Nobody else spoke. The man fell silent, but he didn’t try to move. He seemed to think it would be perfectly all right to be hugged to death.
And then high above them, an abandoned, free, heart-stopping cry that echoed and echoed and echoed across the still valley, and was answered by another, and another. There is no sound like it in the world. There cannot be.
“Oh God bless us all,” said Farmor, “th
e cranes have come.”
Every face, even Judy’s, turned upwards, and they saw two great long-necked, long-legged birds glide on wide wings low over the farm, crying their wild greeting. “We have come back. We always come back. It is spring.”
And they sailed on, to settle on the marsh.
25
It took a very long time, in William’s view, before he could get answers to some of the more important questions. There were the ones that everybody wanted the answers to, such as why Rashid had said Mr Azad was dead when he wasn’t, and where Mr Balderson had gone, and also some of his own, such as whether Judy’s father really was the only other person in the world who never cheated and never lied, as Judy had said, and also, if they were going into the town to talk to Rashid, whether he could come with them and see how they were getting along with the William Parkinson Room. He had started to ask almost immediately, when Judy had got herself a bit untangled from him, but Stefan had said, “End of conversation,” in a very determined voice, and he and Farmor had taken him inside, while Judy and her father sat on the bench.

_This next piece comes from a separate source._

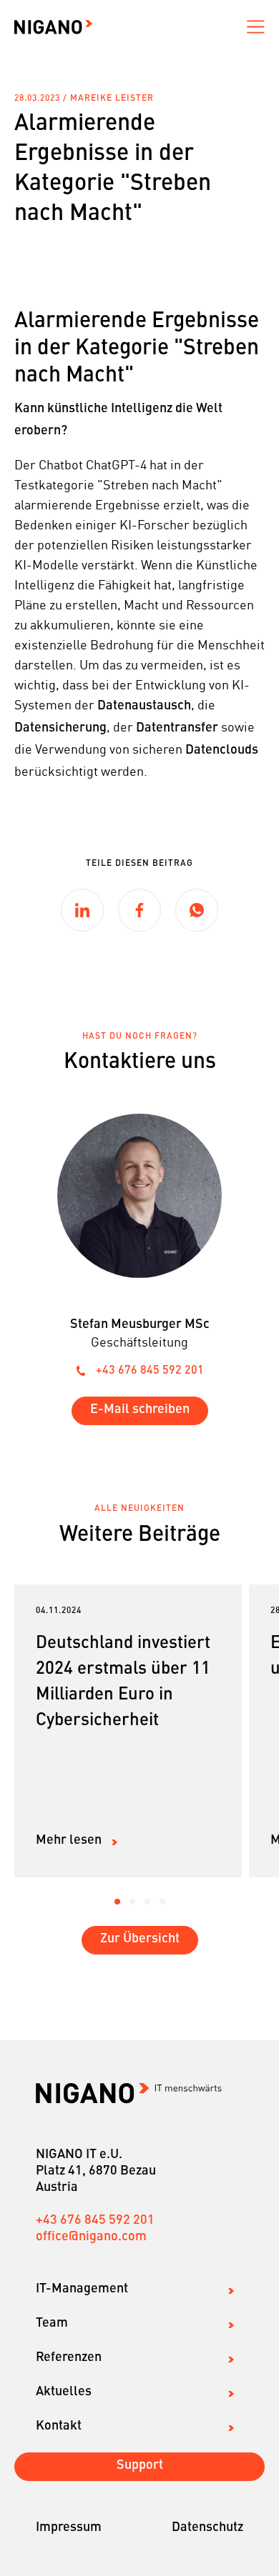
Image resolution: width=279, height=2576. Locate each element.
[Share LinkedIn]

But in the end they came in, and Judy introduced everybody, and Farmor sat them all down at the kitchen table and produced buns and biscuits and coffee.
Judy’s father was pale, and hadn’t shaved for quite a long time, but William could see in his eyes, which were dark brown just like Judy’s, that he was very happy, especially when he looked at Judy. She had been crying quite a lot, and her face was puffy, but she was happy too.
Mr Azad took a cup of coffee from Farmor’s hands and sipped it.
“Ah, coffee. Real, honest, strong coffee. Now everything really is perfect.” And he thanked Farmor, and Stefan and William for looking after his daughter and giving her so much, although William was quick to point out that he hadn’t given Judy anything, it was she who had given him the box, and then Judy said, “William, you have given me lots and lots,” but when he wanted to ask her what things, then it had to be end of conversation again. But she did say that she would explain later. Then Mr Azad started to talk.